How To Train Tall Lifters

How To Train Tall Lifters

Perhaps this seems like an odd thing, singling out a client or athletes just by the way they’re built. Shame on me, right? Wrong. As a strength coach or personal trainer you will come across tall athletes or clients and I'm here to tell you, they often require a different method of training.

Today I'm defining tall as anything 6'2 and over but it doesn't necessarily have to be height related. It could also mean average or normal size with very long arms or legs. But why? Why does height have anything to do with programming? Force x distance= work

Mechanical work will always be greater in a taller athlete. If I have a basketball player that, when doing pull ups, dips down to where his knees dangle over the floor, when he pulls up, that is a greater distance to overcome and requires more to maintain force over a greater distance. Same goes with bench press and even squats. Let Them Know Their Perceived Progression And Progress Will Seem Slower.

There are not a whole lot of elite very tall lifter's for a reason. Most men who gravitate towards the iron game tend to be shorter and stockier, more mesomorph simply because they see strength and muscle gains quicker. This can lead to a lot of tall athletes giving up on lifting early on.

In fact, I've had to separate my basketball player’s strength training from other sports because kids are competitive. A tall basketball player trying to keep up with a short, stocky running back in the squat can be a recipe for disaster. It's important to let your tall athletes realize that they are progressing, they are getting stronger, but because of their height it will simply take more muscle to visually see a difference. Although their progression of poundage in the weight room might be slower, they are still increasing strength and muscled up tall guys develop scary strength.

Lower reps work better

I'm convinced that even in a hypertrophy phase, tall athletes do better on lower rep schemes. It's actually easier on their joints reducing the total volume a bit, even if it means increasing the intensity. Why? Well, especially in leg training and higher rep squats and dead lifts, the great distance needed to carry the weights tend to cardiovascular deplete a very tall athlete before actual muscle failure occurs.

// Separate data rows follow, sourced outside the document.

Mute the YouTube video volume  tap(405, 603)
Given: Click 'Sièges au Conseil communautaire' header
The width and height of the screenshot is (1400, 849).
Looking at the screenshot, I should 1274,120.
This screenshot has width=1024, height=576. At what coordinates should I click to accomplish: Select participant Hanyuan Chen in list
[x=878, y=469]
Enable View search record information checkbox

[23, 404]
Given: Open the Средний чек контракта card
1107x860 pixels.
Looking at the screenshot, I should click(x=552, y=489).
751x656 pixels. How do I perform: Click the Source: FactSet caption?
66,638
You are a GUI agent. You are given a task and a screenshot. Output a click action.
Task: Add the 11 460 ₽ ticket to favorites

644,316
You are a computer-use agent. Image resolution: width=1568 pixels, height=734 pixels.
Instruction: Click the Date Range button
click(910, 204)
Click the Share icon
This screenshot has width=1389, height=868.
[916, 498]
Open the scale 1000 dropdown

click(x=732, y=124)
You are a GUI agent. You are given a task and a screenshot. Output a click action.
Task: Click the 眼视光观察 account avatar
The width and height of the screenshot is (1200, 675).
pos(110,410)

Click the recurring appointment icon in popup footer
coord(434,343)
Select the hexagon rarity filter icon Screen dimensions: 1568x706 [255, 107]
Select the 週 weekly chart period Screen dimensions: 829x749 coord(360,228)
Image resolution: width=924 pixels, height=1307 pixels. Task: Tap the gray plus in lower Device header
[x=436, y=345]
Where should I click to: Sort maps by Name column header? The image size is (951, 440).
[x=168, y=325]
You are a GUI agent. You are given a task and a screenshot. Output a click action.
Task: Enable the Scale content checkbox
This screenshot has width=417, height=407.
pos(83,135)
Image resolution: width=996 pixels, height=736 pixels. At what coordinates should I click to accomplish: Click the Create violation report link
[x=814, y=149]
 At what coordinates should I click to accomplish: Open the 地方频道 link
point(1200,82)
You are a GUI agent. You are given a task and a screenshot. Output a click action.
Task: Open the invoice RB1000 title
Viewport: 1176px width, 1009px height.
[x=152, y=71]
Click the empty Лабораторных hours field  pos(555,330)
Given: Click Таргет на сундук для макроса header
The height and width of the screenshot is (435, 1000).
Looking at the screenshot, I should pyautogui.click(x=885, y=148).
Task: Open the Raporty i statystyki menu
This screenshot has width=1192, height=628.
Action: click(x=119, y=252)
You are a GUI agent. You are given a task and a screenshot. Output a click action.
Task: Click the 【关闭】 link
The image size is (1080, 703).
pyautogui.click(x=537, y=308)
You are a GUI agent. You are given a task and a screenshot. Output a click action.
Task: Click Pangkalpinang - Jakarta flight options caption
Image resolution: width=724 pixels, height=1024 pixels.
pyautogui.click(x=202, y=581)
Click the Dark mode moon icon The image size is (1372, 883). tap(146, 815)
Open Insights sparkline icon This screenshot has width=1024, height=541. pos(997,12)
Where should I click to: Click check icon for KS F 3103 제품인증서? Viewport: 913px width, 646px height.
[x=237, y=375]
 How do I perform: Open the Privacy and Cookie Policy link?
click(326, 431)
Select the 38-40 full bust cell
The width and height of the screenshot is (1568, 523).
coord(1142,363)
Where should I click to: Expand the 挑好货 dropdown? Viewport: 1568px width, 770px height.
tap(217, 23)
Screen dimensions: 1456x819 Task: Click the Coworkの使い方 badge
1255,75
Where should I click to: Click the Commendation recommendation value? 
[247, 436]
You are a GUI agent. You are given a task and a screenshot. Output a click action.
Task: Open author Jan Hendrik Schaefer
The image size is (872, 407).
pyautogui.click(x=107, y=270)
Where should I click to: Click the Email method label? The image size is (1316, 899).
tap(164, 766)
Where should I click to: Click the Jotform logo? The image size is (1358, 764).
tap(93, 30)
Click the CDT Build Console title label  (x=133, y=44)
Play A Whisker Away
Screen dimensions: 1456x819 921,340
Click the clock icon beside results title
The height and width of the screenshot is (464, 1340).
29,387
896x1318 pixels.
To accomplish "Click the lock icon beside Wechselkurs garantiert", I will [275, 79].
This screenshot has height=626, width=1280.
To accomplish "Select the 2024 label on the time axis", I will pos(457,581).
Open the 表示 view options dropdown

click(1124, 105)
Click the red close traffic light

Monitor body fat percentages closer

Tall athletes and clients often have a problem when it comes to hypertrophy. They often need twice the amount of muscle mass to fill in their shirts, but this is also true when it comes to fat levels. Very tall people tend to hide more fat better than their stockier counterparts. I've been shocked after doing body fat analysis on out of shape, off season basketball players, whereas in some of my shorter running backs or wrestlers I can spot an extra four pounds just by eye balling them. Unhealthy body fat levels can sneak up on tall people and by the time they’re noticing it; their fat gain might surprise both of you.

Be prepared to adjust exercises

Don't be afraid to experiment and even throw out certain sacred exercises that you once, perhaps said you never would throw out. I have found basic back squats and bench presses to be very difficult for tall guys to do. On the other hand lunges and dead lifts work well. I also like dumbbell training more for tall guys cause it gets them away from the whole "What's your bench, bro" attitude.

Training tall people is challenging but height tends to lend much favor in sports such as basketball, baseball, volleyball, and even football. If you’re training athletes, you will definitely get some gangly and tall people. It's ironic though that that same height that aids them in their sport will often make weight training more difficult.

References:

Essentials of strength and Conditioning, 3rd edition.